Exercise requirements: Look through the entries below, please, and copy every line with the word "resolution".

┌──

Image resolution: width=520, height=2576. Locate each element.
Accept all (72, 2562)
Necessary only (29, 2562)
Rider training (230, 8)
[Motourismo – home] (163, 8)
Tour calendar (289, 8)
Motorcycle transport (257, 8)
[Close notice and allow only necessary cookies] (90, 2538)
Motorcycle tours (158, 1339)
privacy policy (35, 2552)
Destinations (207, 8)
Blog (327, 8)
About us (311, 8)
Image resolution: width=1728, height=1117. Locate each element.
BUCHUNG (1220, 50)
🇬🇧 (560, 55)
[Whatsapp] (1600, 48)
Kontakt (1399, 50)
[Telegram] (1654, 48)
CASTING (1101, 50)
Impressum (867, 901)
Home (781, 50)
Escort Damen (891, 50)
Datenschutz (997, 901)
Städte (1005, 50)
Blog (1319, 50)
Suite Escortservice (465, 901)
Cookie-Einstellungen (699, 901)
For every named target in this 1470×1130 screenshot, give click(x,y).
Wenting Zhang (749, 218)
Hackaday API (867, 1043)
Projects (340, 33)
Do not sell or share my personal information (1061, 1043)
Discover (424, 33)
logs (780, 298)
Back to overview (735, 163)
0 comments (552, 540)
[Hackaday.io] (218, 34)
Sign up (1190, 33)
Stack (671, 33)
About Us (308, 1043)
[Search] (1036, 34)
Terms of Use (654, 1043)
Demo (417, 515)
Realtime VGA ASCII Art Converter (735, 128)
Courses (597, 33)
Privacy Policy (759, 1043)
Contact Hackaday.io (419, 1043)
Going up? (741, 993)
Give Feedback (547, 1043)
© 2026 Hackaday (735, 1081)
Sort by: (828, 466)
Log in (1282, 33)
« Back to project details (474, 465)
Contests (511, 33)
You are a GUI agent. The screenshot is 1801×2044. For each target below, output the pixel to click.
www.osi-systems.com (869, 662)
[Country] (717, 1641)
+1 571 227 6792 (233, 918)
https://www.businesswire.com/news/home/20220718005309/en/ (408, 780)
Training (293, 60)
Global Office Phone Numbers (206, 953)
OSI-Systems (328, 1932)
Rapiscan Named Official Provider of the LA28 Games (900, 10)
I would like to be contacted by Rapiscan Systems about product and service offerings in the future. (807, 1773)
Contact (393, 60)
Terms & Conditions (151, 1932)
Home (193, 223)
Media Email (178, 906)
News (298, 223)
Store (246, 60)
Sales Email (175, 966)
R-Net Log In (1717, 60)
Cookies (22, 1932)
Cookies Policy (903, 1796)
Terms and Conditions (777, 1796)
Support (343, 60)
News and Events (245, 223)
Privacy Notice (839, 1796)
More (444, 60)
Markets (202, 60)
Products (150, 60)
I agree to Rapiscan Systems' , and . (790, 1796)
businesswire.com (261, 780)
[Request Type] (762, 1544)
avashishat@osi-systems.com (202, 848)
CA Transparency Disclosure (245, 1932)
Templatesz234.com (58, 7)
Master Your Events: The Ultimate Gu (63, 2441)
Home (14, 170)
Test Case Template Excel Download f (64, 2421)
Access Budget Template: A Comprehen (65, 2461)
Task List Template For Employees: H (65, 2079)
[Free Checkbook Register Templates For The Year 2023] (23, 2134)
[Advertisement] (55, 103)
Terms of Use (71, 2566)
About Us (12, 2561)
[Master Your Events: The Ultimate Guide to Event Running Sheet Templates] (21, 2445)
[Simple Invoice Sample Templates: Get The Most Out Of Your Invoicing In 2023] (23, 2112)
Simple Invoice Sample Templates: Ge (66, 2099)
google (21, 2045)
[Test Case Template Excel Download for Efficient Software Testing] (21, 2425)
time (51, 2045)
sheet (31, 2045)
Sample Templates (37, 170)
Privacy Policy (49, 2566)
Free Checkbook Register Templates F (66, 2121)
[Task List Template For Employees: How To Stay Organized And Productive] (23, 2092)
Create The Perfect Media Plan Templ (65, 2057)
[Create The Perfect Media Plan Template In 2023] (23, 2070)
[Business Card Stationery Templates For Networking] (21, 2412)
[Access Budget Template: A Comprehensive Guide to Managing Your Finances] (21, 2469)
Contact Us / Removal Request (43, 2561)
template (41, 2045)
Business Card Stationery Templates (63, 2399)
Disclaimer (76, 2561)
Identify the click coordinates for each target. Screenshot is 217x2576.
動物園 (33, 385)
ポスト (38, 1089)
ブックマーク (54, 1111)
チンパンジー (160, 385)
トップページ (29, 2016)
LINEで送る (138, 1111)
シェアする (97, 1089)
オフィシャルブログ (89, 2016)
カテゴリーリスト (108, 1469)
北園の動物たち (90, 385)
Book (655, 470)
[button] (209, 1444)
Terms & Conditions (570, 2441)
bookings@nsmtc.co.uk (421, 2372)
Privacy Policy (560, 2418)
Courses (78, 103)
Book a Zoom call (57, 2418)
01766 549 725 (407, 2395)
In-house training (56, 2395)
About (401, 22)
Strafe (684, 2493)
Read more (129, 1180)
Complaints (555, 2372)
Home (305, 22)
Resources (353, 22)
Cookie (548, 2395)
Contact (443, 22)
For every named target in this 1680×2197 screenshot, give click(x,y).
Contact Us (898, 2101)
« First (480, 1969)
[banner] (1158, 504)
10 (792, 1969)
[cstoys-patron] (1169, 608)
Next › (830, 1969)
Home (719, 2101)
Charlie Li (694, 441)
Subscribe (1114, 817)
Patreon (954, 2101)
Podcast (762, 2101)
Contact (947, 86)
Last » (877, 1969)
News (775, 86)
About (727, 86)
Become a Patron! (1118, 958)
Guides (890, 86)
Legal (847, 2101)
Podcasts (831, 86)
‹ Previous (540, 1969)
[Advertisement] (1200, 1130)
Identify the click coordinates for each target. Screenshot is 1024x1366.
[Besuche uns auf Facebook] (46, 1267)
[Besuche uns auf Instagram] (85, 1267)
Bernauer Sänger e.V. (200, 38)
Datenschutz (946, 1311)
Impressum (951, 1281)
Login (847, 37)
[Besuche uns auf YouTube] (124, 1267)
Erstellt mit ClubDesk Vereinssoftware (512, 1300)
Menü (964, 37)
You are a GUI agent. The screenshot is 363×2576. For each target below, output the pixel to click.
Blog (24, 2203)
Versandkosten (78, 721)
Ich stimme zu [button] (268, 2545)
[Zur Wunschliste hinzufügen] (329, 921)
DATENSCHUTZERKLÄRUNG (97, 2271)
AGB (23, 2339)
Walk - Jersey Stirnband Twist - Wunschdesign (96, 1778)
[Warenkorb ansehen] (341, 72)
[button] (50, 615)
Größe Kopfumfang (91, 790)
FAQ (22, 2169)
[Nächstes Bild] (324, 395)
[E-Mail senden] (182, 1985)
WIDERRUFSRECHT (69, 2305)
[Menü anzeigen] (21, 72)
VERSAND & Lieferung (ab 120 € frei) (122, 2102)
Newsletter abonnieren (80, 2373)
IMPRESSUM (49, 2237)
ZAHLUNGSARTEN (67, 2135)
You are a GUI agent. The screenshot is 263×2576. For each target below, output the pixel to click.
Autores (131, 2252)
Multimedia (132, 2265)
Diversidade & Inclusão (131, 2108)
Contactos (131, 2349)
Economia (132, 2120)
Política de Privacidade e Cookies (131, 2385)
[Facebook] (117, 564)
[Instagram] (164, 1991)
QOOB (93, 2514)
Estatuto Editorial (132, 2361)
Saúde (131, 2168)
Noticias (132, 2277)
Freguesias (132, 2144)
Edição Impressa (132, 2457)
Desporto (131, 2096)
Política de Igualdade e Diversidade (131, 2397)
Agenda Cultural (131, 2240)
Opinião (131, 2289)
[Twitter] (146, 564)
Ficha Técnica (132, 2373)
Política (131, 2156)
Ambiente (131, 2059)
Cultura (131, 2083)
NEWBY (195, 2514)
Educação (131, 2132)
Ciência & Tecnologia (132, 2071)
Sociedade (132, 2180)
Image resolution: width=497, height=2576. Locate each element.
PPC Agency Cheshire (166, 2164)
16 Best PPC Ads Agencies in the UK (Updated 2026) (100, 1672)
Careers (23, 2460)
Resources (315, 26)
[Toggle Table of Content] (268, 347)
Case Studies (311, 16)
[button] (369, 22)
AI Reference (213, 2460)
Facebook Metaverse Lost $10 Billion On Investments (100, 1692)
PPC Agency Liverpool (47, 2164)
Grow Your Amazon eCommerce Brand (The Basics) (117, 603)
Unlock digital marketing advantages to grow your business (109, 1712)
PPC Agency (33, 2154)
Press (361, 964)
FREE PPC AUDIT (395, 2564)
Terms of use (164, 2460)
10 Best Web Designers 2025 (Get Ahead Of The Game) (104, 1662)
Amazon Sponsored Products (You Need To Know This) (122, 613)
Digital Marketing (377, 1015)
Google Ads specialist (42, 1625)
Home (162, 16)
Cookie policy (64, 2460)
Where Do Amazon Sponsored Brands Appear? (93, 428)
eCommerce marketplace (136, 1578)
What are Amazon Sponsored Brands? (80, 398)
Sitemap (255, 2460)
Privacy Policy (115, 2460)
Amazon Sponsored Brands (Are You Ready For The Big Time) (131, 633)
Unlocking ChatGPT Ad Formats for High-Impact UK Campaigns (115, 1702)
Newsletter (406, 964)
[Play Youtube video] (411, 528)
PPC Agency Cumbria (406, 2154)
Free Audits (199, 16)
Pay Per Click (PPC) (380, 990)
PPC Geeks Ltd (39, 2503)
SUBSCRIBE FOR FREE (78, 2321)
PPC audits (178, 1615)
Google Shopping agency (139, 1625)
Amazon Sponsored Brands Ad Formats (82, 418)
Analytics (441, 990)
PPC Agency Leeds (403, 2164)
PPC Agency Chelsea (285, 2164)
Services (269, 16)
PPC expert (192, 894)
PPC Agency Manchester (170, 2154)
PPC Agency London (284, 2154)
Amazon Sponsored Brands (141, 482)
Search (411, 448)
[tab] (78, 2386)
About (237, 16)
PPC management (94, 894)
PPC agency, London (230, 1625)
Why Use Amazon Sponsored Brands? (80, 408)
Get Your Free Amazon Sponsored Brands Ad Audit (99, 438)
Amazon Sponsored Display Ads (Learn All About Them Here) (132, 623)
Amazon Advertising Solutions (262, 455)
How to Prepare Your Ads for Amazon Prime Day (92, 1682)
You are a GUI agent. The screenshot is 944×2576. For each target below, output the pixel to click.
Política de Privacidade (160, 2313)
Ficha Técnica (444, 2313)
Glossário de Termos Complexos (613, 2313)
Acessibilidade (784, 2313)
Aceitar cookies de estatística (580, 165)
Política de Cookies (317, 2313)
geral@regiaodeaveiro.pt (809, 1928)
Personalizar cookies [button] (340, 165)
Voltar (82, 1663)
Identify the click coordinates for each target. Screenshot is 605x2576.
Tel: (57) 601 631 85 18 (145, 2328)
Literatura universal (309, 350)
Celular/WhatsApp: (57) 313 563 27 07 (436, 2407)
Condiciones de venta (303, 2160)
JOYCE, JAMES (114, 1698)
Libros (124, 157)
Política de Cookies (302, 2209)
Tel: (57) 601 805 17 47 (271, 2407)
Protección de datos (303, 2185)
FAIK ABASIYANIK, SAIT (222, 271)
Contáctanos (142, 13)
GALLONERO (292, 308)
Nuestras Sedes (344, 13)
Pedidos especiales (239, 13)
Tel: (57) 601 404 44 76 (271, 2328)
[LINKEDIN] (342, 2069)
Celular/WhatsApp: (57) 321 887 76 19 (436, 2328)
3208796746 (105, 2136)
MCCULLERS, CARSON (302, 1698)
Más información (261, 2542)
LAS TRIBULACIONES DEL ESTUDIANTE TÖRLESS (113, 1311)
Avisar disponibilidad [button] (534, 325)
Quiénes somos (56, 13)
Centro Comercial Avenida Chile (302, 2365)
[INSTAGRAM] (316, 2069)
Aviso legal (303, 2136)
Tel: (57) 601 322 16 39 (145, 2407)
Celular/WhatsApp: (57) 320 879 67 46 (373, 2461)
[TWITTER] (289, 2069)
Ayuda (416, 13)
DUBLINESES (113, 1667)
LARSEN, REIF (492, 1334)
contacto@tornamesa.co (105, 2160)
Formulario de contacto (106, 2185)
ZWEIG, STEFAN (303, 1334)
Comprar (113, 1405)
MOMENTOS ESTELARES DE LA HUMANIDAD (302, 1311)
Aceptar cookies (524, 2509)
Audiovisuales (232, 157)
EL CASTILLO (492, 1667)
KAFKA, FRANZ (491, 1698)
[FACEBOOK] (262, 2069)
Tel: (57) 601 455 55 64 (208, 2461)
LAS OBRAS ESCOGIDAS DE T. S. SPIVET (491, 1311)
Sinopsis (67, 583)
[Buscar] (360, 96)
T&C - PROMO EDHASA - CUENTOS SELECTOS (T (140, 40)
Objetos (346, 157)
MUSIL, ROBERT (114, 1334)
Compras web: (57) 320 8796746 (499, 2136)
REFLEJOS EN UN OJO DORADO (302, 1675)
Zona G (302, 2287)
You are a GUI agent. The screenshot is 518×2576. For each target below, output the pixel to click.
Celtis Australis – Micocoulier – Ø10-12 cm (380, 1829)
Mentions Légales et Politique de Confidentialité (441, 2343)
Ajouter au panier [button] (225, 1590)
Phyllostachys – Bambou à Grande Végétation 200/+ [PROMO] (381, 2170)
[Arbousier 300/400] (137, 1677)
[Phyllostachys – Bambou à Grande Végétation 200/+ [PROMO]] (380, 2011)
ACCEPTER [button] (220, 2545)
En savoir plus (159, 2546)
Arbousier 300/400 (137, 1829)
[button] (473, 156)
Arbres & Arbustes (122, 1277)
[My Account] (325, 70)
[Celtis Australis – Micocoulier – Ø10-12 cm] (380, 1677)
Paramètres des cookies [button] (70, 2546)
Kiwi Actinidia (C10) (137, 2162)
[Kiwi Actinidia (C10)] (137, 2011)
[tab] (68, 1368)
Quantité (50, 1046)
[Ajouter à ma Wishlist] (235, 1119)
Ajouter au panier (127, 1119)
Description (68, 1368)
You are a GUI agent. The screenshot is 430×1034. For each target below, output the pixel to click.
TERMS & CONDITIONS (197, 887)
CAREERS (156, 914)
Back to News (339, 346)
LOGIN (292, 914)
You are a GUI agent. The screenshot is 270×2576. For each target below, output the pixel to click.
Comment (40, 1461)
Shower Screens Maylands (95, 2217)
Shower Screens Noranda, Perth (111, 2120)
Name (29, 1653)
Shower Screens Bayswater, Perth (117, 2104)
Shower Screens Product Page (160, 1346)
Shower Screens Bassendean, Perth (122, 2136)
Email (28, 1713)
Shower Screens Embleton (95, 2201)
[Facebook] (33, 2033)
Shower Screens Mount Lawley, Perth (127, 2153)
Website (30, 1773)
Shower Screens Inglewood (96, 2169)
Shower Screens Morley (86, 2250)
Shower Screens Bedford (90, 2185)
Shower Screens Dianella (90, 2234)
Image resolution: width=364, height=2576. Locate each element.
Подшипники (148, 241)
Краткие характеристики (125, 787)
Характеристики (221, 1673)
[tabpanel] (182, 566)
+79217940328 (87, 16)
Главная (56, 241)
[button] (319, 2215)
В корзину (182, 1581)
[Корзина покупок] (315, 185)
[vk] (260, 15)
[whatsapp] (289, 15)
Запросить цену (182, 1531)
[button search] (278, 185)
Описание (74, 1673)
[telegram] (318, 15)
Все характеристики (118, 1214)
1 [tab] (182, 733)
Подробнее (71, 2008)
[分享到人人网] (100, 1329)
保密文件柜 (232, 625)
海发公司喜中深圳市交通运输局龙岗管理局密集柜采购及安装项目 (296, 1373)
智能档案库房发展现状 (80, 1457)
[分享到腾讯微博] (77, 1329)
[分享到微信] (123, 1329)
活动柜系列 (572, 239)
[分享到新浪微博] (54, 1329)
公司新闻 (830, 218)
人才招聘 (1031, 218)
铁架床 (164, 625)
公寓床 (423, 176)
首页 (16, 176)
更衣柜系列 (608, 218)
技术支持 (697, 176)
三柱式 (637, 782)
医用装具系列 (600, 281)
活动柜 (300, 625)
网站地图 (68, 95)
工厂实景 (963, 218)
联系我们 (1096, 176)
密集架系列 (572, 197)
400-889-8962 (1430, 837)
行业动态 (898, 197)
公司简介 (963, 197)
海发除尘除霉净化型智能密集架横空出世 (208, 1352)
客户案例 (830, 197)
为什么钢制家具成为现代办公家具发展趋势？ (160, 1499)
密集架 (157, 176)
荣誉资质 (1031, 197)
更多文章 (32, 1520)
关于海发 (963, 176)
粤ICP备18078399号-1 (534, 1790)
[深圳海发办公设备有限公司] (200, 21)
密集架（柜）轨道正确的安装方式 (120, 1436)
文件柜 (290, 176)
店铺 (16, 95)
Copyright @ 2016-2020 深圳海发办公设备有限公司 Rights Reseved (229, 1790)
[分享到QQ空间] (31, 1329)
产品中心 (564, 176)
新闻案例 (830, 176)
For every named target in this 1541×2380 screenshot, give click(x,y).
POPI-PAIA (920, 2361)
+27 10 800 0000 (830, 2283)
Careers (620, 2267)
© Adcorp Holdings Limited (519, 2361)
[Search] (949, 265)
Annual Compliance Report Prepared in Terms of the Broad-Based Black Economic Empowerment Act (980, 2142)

└──

Solution to this task:
Image resolution: width=520, height=2576. Locate each element.
Image resolution: width=1728, height=1117. Locate each element.
Image resolution: width=497, height=2576. Locate each element.
Image resolution: width=364, height=2576. Locate each element.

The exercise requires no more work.